Present every line of the data below as a numbered list, leaving out blank lines and the pictures.

═══ DATA ROWS ═══

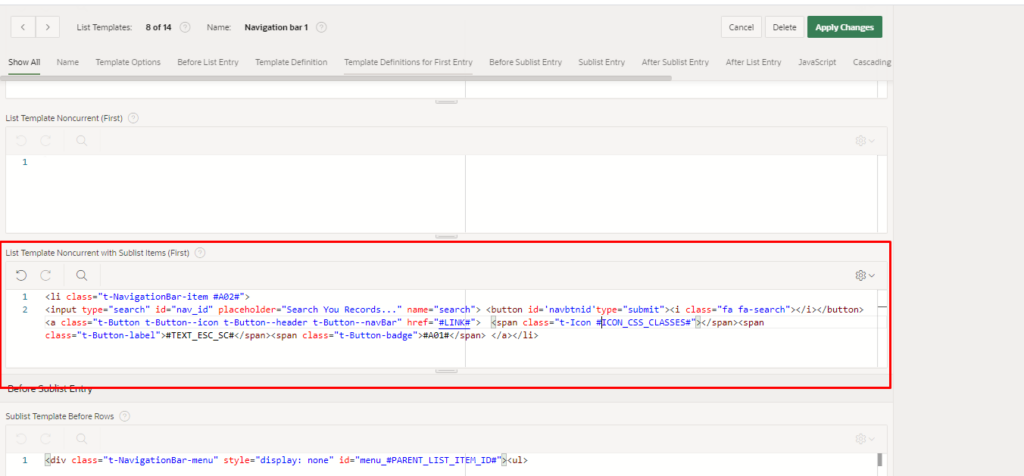Expand settings menu of Sublist Template Before Rows editor

864,438
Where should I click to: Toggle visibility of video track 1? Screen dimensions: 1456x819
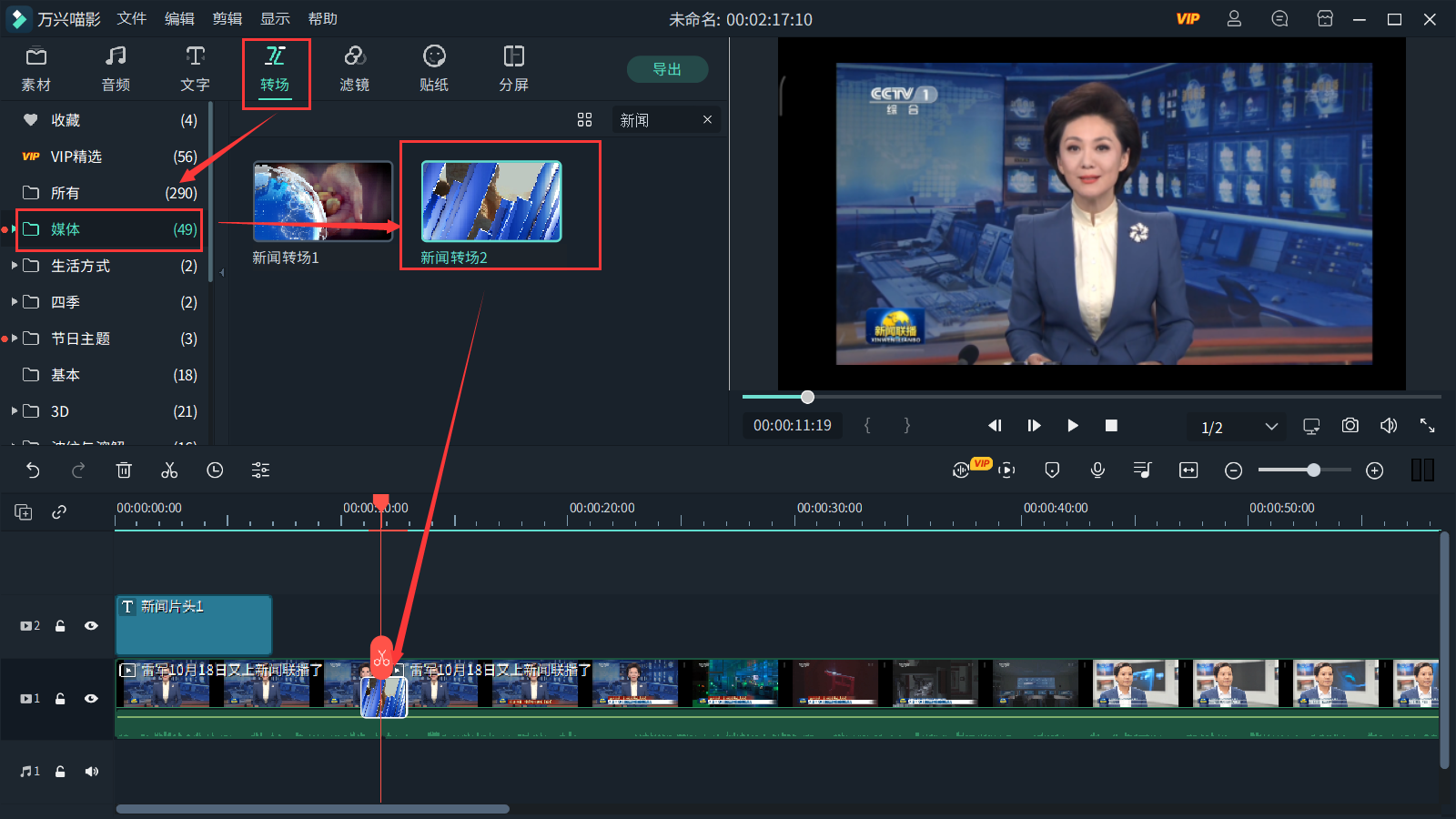[x=91, y=698]
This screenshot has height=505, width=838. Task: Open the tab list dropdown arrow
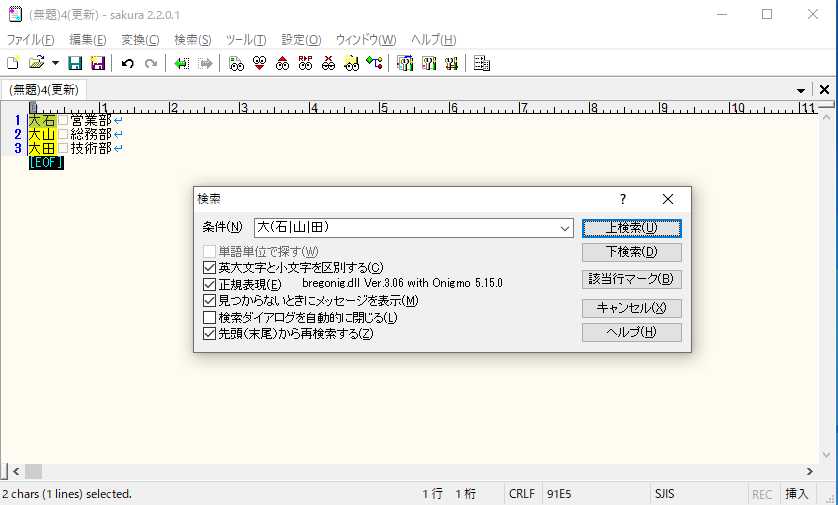coord(802,90)
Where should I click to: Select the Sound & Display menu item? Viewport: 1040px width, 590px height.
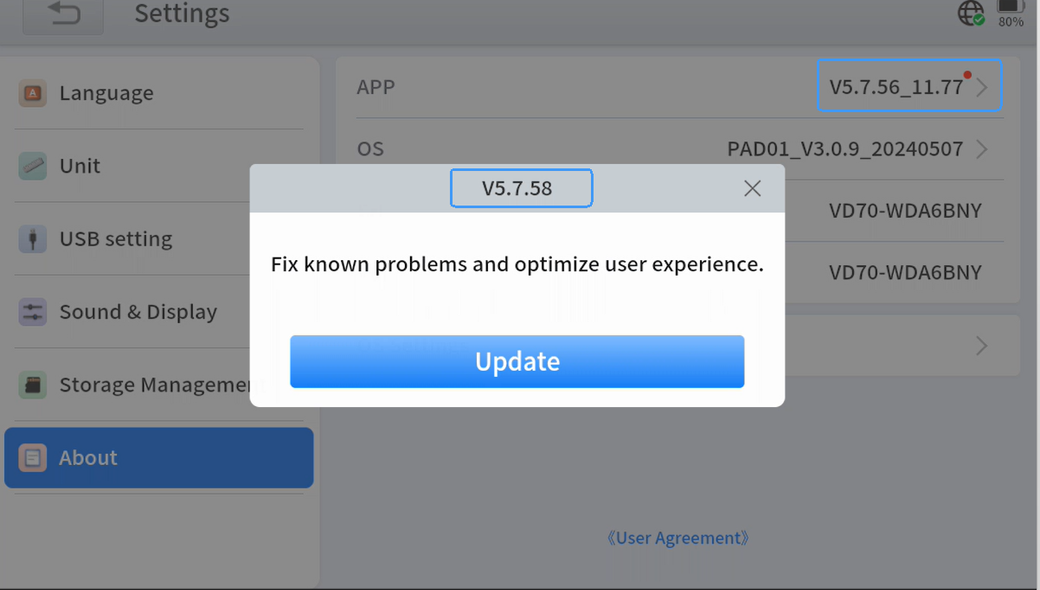click(138, 312)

═══

*ANSWER TO THE EXERCISE*
1. Expand settings menu of Sublist Template Before Rows editor
2. 864,438
3. Where should I click to: Toggle visibility of video track 1? Screen dimensions: 1456x819
4. [x=91, y=698]
5. This screenshot has height=505, width=838. Task: Open the tab list dropdown arrow
6. coord(802,90)
7. Where should I click to: Select the Sound & Display menu item? Viewport: 1040px width, 590px height.
8. click(138, 312)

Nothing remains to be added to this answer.